Canopus 3 on the Blue Water Rally
Jean Michel Coulon
Tue 1 Apr 2008 06:32
It is now 17.36 on the 31st and there has been a slight change of plans - we indeed left Nuku Hiva's Taaoa Bay, but only to motor roughly four miles west along the coast to Anse Hakatea, one of two small bays within the larger Taioa Bay.  Hakatea is known among cruisers as Daniel's Bay, after a local who for decades lived here and had rigged a buoy-suspended hose in the bay that tapped a spring of fresh drinking water near his house; he made the water available to cruisers in exchange for modest gifts.  Alas, the Survivor TV program decided his bay was ideal for the series and bought him out under quasi-coercive conditions (the producers had won the support of Papeete and the Nuku Hiva government), then razed his house to create the atmosphere of isolation along the shore they sought.  It will be our first very quiet anchorage as the bay is very sheltered, with a dogleg blocking our view of the ocean.
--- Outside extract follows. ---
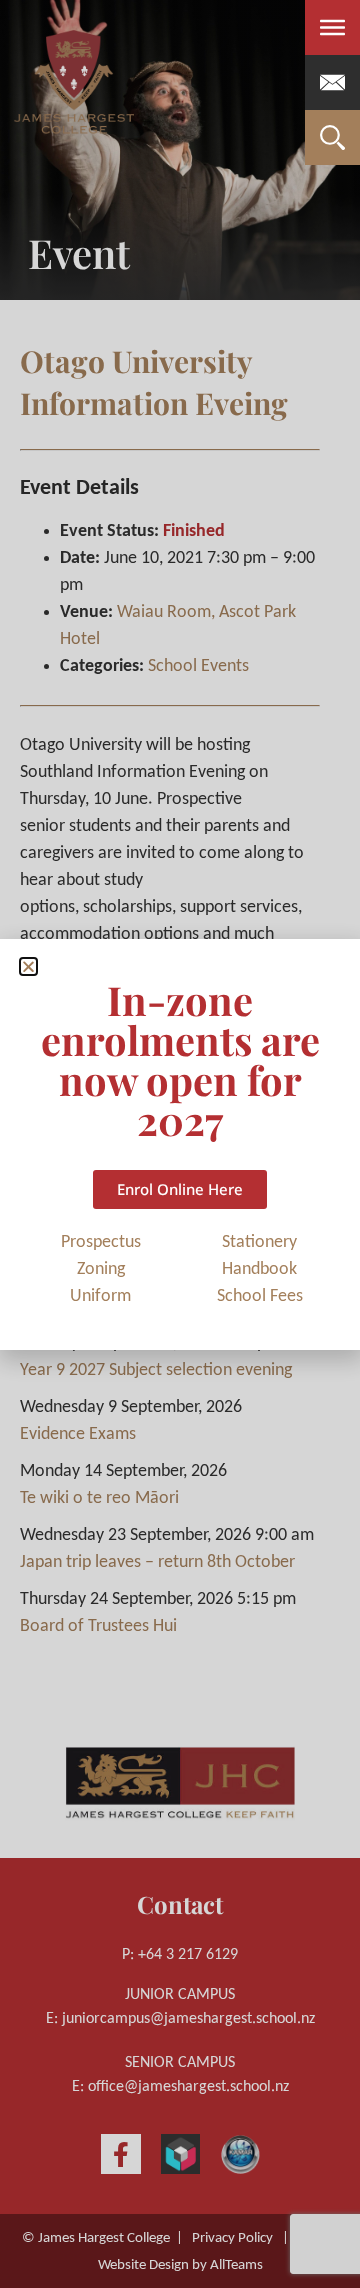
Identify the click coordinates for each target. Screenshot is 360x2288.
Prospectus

On three sides we are surrounded by steep cliffs of basalt of varying height with skimpy vegetation which nonetheless attracts songbirds we can easily hear from the boat, while on the fourth side there are two white sand beaches divided by a tiny peninsula.  Behind the beaches, which are infested by nonos (very tiny nasty biting flies), are cocoa palm plantations, smoke from a farmer's efforts to burn palm debris, and somewhere in the distance an allegedly impressive waterfall. 
 
Tomorrow most of the Rally boats will come here either for a few hours for a picnic or to stay overnight before a reasonably tough 2.5 hour hike (one way) to the waterfall, but we will be on our way to Hakahau Bay on Ua Pou (supposedly pronounced Wa Poo).  No later than the following morning we will head for Makemo in the Tuamotus, taking the easternmost of the three main routes through the archipelago.  The advantage of our route is that it does not foreclose going to any of the atolls that our guidebooks suggest we would enjoy seeing--once in Makemo (getting there may take 3-4 days) we will enjoy the luxury of taking it a day at a time as we decide where to go next.
 
The briefing this morning was the typical quasi-classroom situation of having to listen to information already made available, in this case in the Rally's guide; those of us who had read the guide and related materials thus wasted a morning.  Jean-Michel and I fell in that category, while Michel had a more productive morning of grocery shopping.  Shortly before lunch we learned that the cooking gas cannister we had left to be filled, and which had been promised for this morning, would not be available until around 1700 at the earliest.  Fortunately, Michel spotted one of two filled cannisters belonging to another French boat and arranged for them to take ours in exchange for one of theirs.  We then all had lunch at a shack opposite the dingy landing where the other boat's crewmembers had been eating every day--my first dish of poisson cru au coco was delicious as well as cheap.